▸ Goal of the exercise: The records are set out below this line. Return exactly the lines from the one containing "Zoom out on the seat map" through the last, and exclude the pictures.

====== Material provided

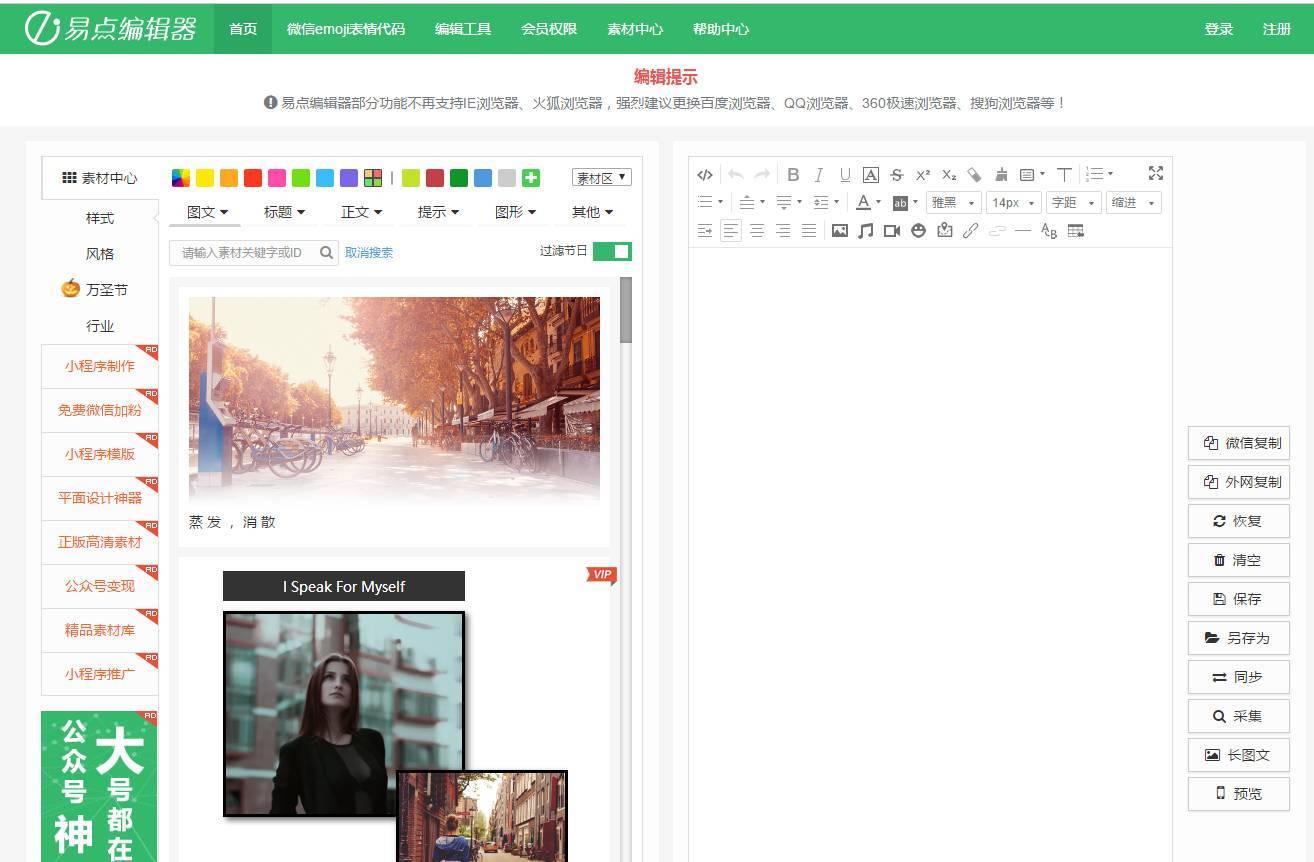Open the HTML source code view
The height and width of the screenshot is (862, 1314).
tap(705, 174)
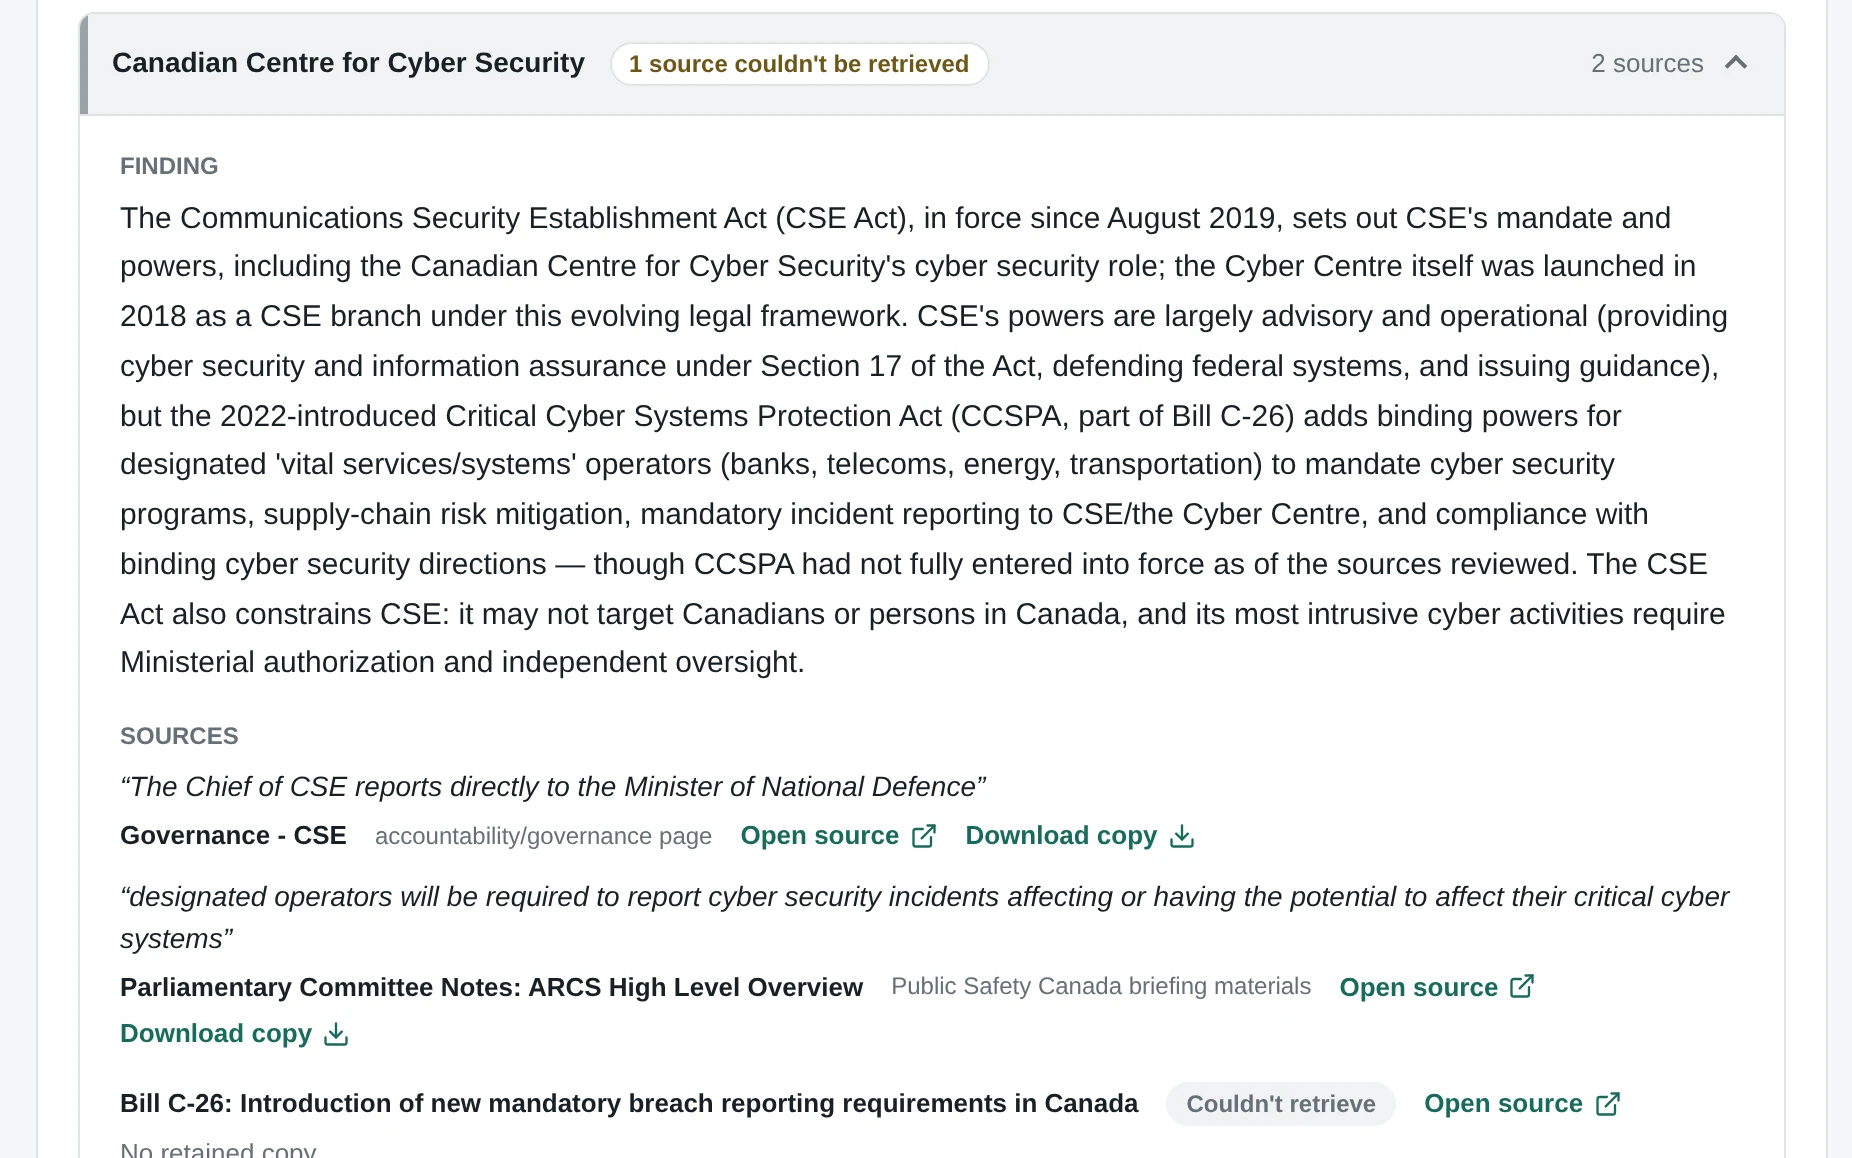The image size is (1852, 1158).
Task: Click external-link icon beside Bill C-26 source
Action: 1608,1104

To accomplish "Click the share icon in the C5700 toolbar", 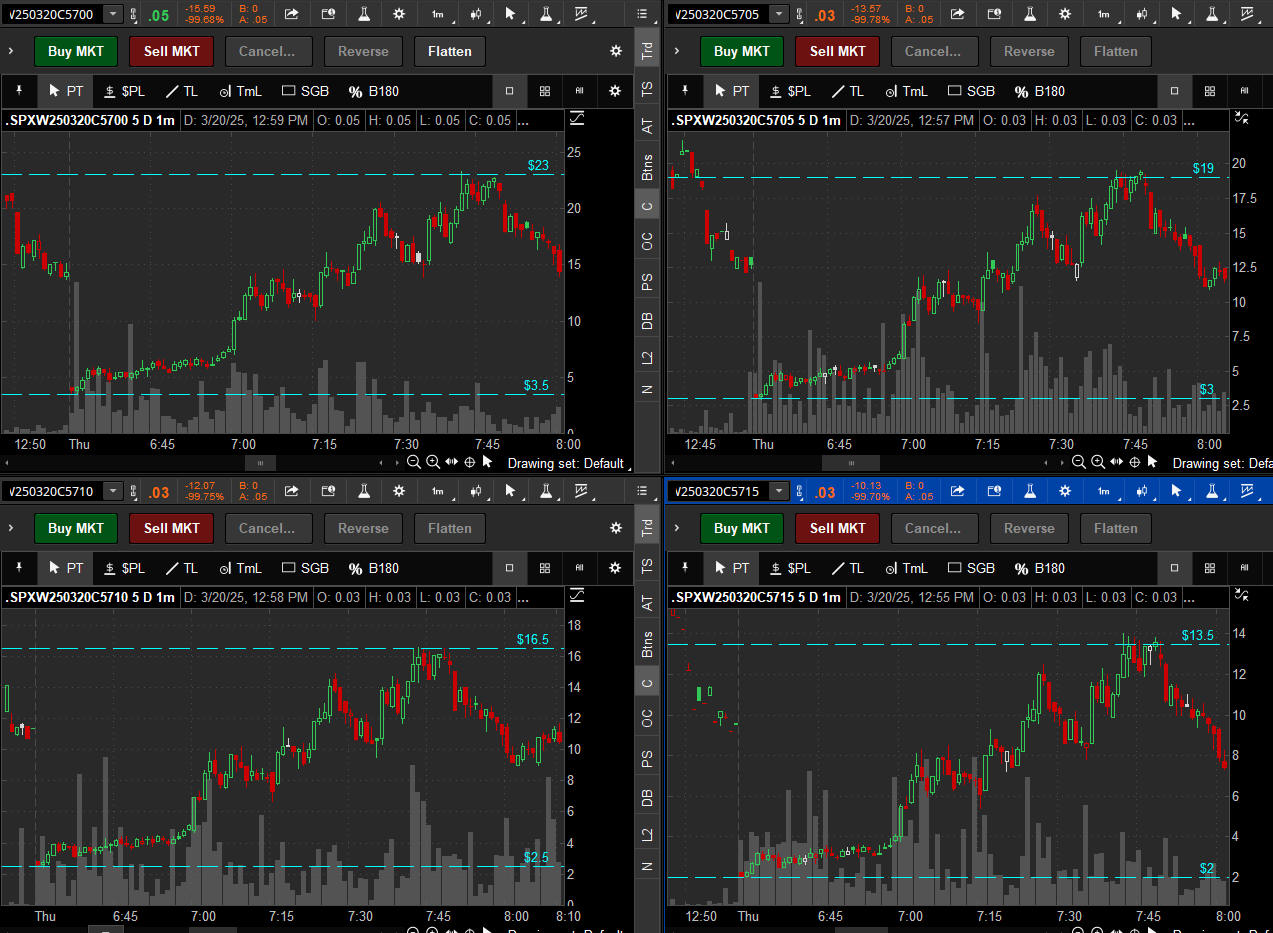I will point(291,14).
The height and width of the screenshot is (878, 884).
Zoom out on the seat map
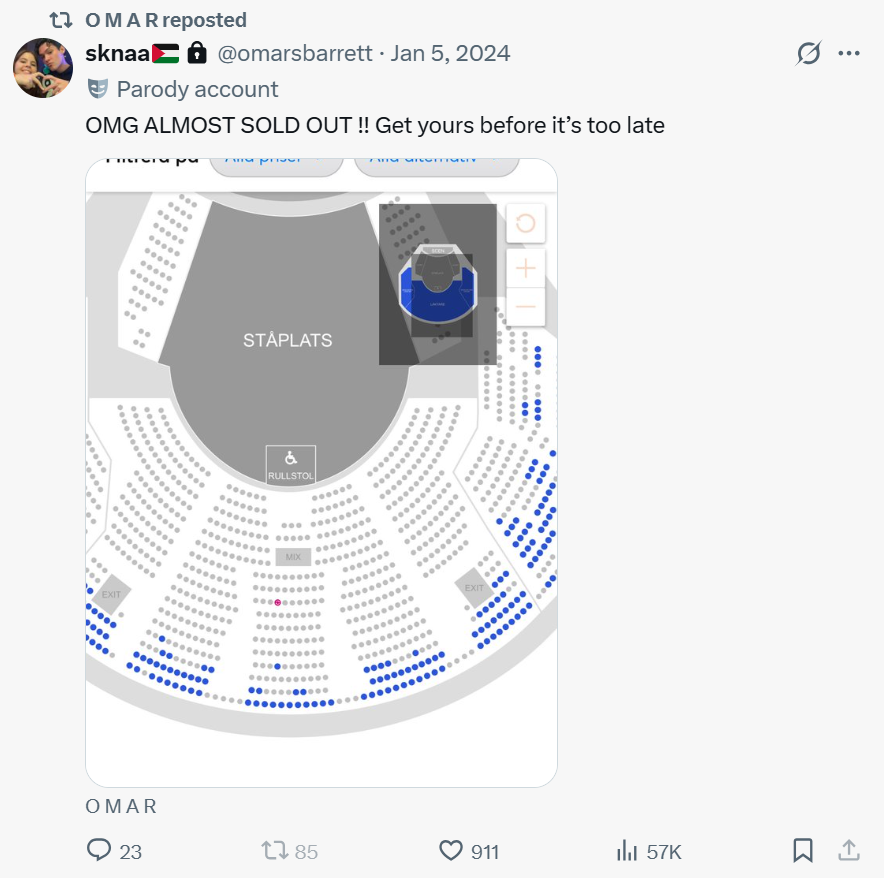point(526,306)
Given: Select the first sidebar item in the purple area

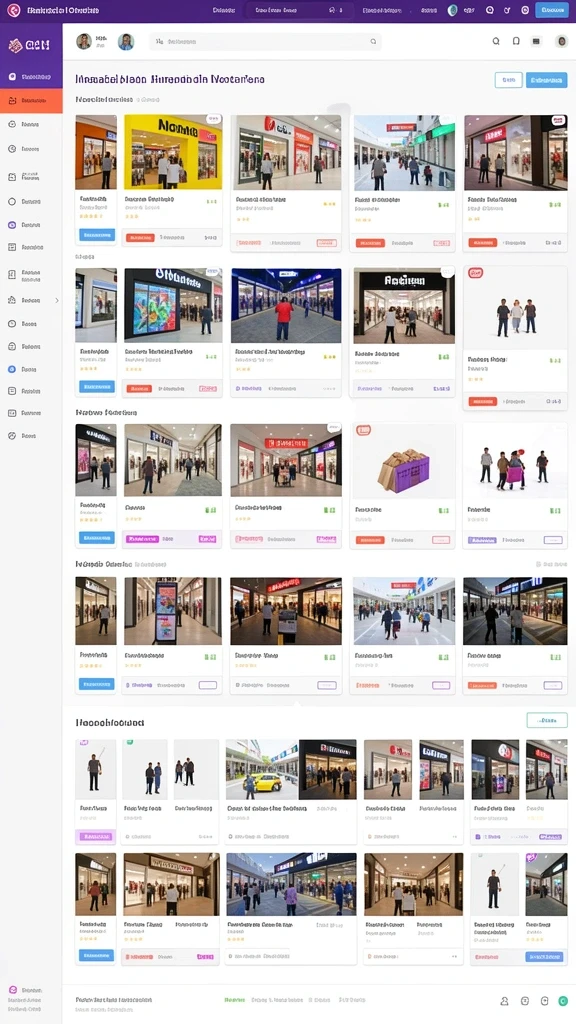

============

▸ Solution to this exercise:
Zoom out on the seat map
point(526,306)
Given: Select the first sidebar item in the purple area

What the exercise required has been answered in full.